In concluding this presentation, I venture to emphasise that transborder alliance building is a fecund process generating visions of an alternative society and also creating and substantiating, if partially, the realities of an alternative society as new peoples join the process.

This would require a drastic change in our perspective of global change. When the state was historically strong (when the sovereign state was sovereign), the generally assumed strategy was to change society using the state as the almighty leverage. There, the primary instrument to seize the state was the party, either the vanguard party or the social democratic party, representing the interests of lower classes. As the party is a pre-state state, it is symmetrical to the state, centralised, vertically commanded, and bureaucratic.
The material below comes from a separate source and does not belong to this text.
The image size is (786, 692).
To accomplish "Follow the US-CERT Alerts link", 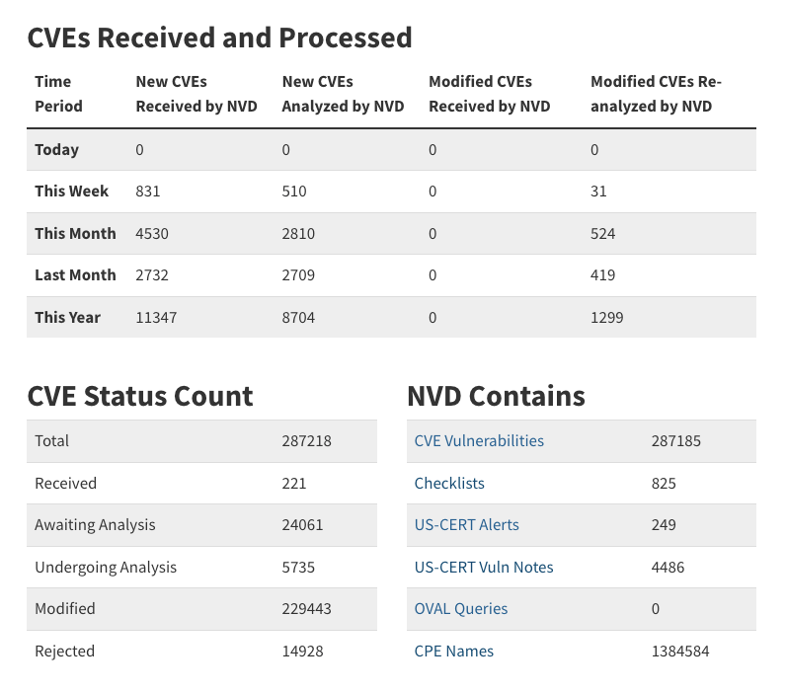I will (x=466, y=525).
The state of course matters. We must coexist, and work in interaction with, the state in the foreseeable future. We must come to grips with state policies and programs, democratise the state, and pressure the state to become accountable to the people. But the point is that we need to build ourselves into alliances which are not symmetrical to the state. Symmetry represents the oppositionist stance: we are formed by our adversary as the latter’s mirror image, or we simply emulate the dominant model.

Transborder alliances of peoples are not defined, if conditioned, either by the state, or by the dominant globalisation regime. As resistant, we are conditioned, in fact, somewhat shaped by the adversary. As builders we escape being shaped symmetrically to the regime of globalisation.

As they grow and enrich themselves, the transborder alliances will begin to weave new relationships among collectives as well as individuals -– an autonomous and dynamic global human society itself. The alliance is more than a utilitarian coalition defined by the immediate need to fight the same adversary. In other words, the effort to create and animate transborder alliances is one to help the embryo of the global society of tomorrow to live, palpitate, and grow resisting, interacting with, and ultimately overcoming the dominant regime.

I believe that the coalitions of people’s movements and NGOs, like this forum, PP21, and many others, are important in facilitating the work to weave transborder people’s alliances as an alliance of hope.

We still do not know very much about how. Jointly we are in eager and constant search for new ways.

* Muto Ichiyo was one of the founders of Pacific Asia Resource Center (PARC) and served as its president until 1995. He now serves in the Board of Councillors of PARC. He is also a member of the People’s Plan 21 Council. Ichiyo-san does free lance writing on politics, society and people’s movement. He teaches part time at the State University of New York at Binghamton in the United States. He is a Fellow of ARENA and serves in the Board of Focus on the Global South.